• **EXERCISE PROMPT**
Every record must appear in the answer exactly as it stands.

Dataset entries
____

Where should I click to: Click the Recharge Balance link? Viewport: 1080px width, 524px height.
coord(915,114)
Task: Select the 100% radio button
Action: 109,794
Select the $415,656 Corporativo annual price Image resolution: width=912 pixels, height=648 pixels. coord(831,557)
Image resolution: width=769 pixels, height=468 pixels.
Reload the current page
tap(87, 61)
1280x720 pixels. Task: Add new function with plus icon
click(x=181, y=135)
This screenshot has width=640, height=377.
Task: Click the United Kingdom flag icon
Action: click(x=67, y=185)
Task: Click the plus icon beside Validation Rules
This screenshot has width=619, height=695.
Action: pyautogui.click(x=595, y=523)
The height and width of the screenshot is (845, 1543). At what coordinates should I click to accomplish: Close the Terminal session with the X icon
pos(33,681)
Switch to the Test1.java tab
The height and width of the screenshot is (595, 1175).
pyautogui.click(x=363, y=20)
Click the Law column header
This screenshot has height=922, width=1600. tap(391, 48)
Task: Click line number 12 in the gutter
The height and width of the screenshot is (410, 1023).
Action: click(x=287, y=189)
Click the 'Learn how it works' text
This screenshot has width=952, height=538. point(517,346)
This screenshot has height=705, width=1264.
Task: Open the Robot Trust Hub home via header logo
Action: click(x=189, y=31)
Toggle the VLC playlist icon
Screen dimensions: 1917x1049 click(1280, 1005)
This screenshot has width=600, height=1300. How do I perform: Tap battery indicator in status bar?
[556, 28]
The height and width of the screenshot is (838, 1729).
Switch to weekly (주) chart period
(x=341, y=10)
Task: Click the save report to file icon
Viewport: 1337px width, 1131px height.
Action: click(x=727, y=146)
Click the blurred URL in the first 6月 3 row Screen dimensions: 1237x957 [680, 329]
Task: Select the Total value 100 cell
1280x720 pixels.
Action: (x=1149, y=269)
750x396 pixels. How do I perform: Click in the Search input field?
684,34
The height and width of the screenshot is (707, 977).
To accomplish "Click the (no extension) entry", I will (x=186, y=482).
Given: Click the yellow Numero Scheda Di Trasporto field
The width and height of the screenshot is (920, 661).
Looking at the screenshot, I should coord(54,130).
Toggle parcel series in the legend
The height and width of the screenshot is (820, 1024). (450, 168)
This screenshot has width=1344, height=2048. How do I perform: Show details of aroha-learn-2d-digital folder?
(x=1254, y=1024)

____

• **THE COMPLETED TASK**
Where should I click to: Click the Recharge Balance link? Viewport: 1080px width, 524px height.
coord(915,114)
Task: Select the 100% radio button
Action: 109,794
Select the $415,656 Corporativo annual price Image resolution: width=912 pixels, height=648 pixels. coord(831,557)
Image resolution: width=769 pixels, height=468 pixels.
Reload the current page
tap(87, 61)
1280x720 pixels. Task: Add new function with plus icon
click(x=181, y=135)
This screenshot has width=640, height=377.
Task: Click the United Kingdom flag icon
Action: click(x=67, y=185)
Task: Click the plus icon beside Validation Rules
This screenshot has width=619, height=695.
Action: pyautogui.click(x=595, y=523)
The height and width of the screenshot is (845, 1543). At what coordinates should I click to accomplish: Close the Terminal session with the X icon
pos(33,681)
Switch to the Test1.java tab
The height and width of the screenshot is (595, 1175).
pyautogui.click(x=363, y=20)
Click the Law column header
This screenshot has height=922, width=1600. tap(391, 48)
Task: Click line number 12 in the gutter
The height and width of the screenshot is (410, 1023).
Action: click(x=287, y=189)
Click the 'Learn how it works' text
This screenshot has width=952, height=538. point(517,346)
This screenshot has height=705, width=1264.
Task: Open the Robot Trust Hub home via header logo
Action: click(x=189, y=31)
Toggle the VLC playlist icon
Screen dimensions: 1917x1049 click(1280, 1005)
This screenshot has width=600, height=1300. How do I perform: Tap battery indicator in status bar?
[556, 28]
The height and width of the screenshot is (838, 1729).
Switch to weekly (주) chart period
(x=341, y=10)
Task: Click the save report to file icon
Viewport: 1337px width, 1131px height.
Action: click(x=727, y=146)
Click the blurred URL in the first 6月 3 row Screen dimensions: 1237x957 [680, 329]
Task: Select the Total value 100 cell
1280x720 pixels.
Action: (x=1149, y=269)
750x396 pixels. How do I perform: Click in the Search input field?
684,34
The height and width of the screenshot is (707, 977).
To accomplish "Click the (no extension) entry", I will (x=186, y=482).
Given: Click the yellow Numero Scheda Di Trasporto field
The width and height of the screenshot is (920, 661).
Looking at the screenshot, I should coord(54,130).
Toggle parcel series in the legend
The height and width of the screenshot is (820, 1024). (450, 168)
This screenshot has width=1344, height=2048. How do I perform: Show details of aroha-learn-2d-digital folder?
(x=1254, y=1024)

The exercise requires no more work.